Me Tall : En 1991, nous vivions dans un cadre de parti unique et constitutionnel. Pour nous, il fallait laisser à chaque Malienne et à chaque Malien un espace de liberté pour contribuer à l’édification national. En d’autres termes, il fallait le pluralisme démocratique. En un mot, nous voulions le multipartisme ici et maintenant et nous voulions la démocratie. Voilà les raisons pour lesquelles avec d’autres camarades nous avons choisi de nous battre à visage découvert contre le parti unique.

L’Indép : Vos espoirs ont été comblés après l’instauration du multipartisme et de la démocratie ?

M.T : il faut distinguer deux étapes. La première est celle du Mouvement Démocratique originel avec ses objectifs qui consistaient à établir un cadre pluraliste et démocratique.

Cet objectif a été pleinement atteint avec les évèénements du 26 Mars, la conférence nationale et le référendum constitutionnel. J’ai affirmé et j’assume que de ce point de vue le Mouvement Démocratique a atteint tous ses objectifs.

La seconde étape, ouverte avec les élections pluralistes, devait amener ceux qui ont été investis de la confiance de nos citoyens à traduire dans les faits les objectifs économiques et sociaux du Mouvement Démocratique et à procéder à un approfondissement constant de la démocratie.
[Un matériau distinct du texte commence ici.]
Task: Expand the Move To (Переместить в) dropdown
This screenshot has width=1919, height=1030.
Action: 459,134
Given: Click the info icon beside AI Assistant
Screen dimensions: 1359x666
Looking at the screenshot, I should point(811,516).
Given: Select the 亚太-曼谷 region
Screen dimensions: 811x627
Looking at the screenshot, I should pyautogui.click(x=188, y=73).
Vu sous cet angle, force est de reconnaître que s’il y a des acquis beaucoup reste néanmoins à faire. Je citerai à titre d’illustration mais non exhaustif, l’école qui est toujours dans des difficultés, la problématique de l’emploi, la cherté de la vie, les contestations électorales etc. Mais les acquis également existent.
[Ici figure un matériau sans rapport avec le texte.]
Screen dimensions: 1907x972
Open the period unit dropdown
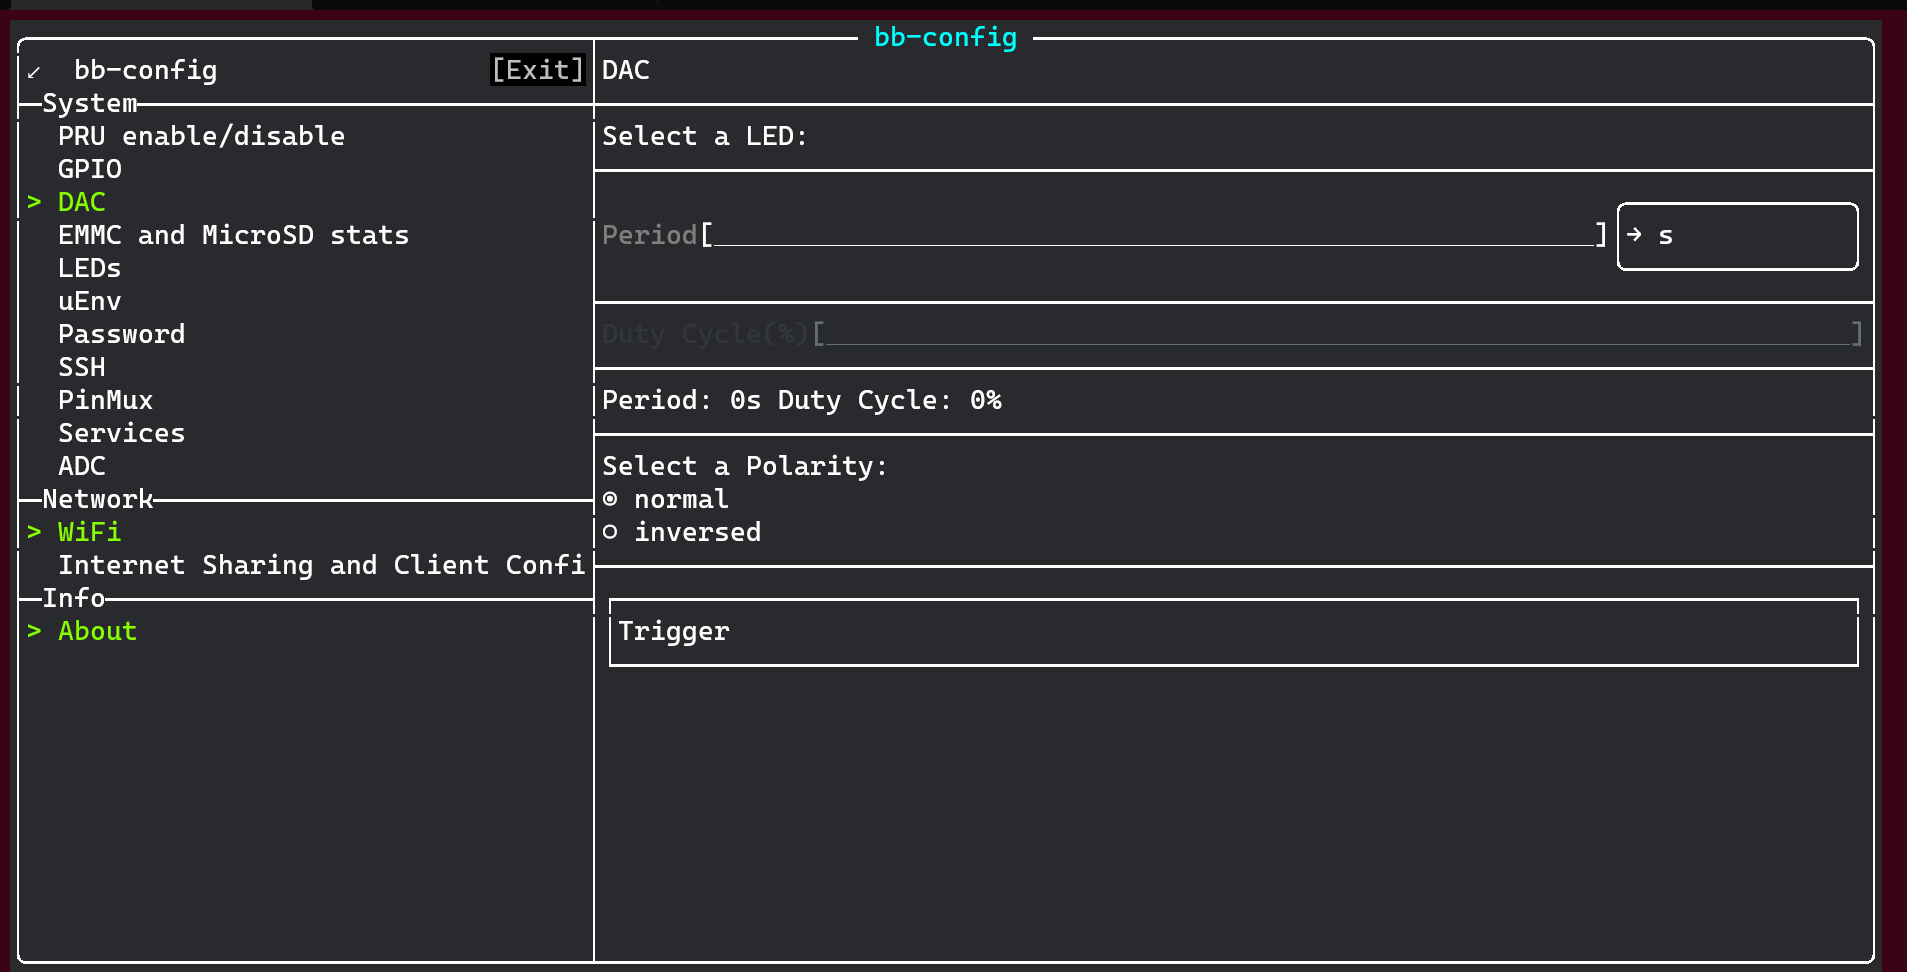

Quand on regarde le désenclavement intérieur et extérieur du pays, les espaces d’expression … on se rend compte qu’il y a eu du progrès. Maintenant, l’erreur serait de considérer que la démocratie s’arrête à un instant  » T « . C’est un processus et nous devons veiller malgré l’évolution en dents de scie qui est une tendance nette et incontestable pour un mieux être collectif et plus de liberté pour chacun.

L’Indép : Monsieur le président, la démocratie devrait améliorer les conditions de vie des populations. Apparemment, on est loin de cet objectif…
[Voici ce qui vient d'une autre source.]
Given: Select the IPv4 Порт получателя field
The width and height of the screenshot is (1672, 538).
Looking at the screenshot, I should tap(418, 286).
M.T : Nul ne sera pris au sérieux aujourd’hui s’il affirme que tout va bien. Le monde est en crise, le Mali aussi. Mais, il ne faudrait pas tout rapporter à la crise mais nul ne sera également pris au sérieux s’il affirme qu’aucun progrès n’a été accompli depuis 20 ans. Il y a des défis énormes qui doivent être relevés.Le modus operandi, c’est la bonne gouvernance qui est une quête permanente.

La meilleure façon d’y parvenir, de manière pérenne, est l’émergence d’une opinion publique, formée, informée et vigilante qui à tout moment peut attirer l’attention des décideurs publics sur les erreurs à corriger.

Avec au bout de la chaîne et à l’occasion de chaque consultation électorale la récompense ou la sanction du travail bien ou mal fait.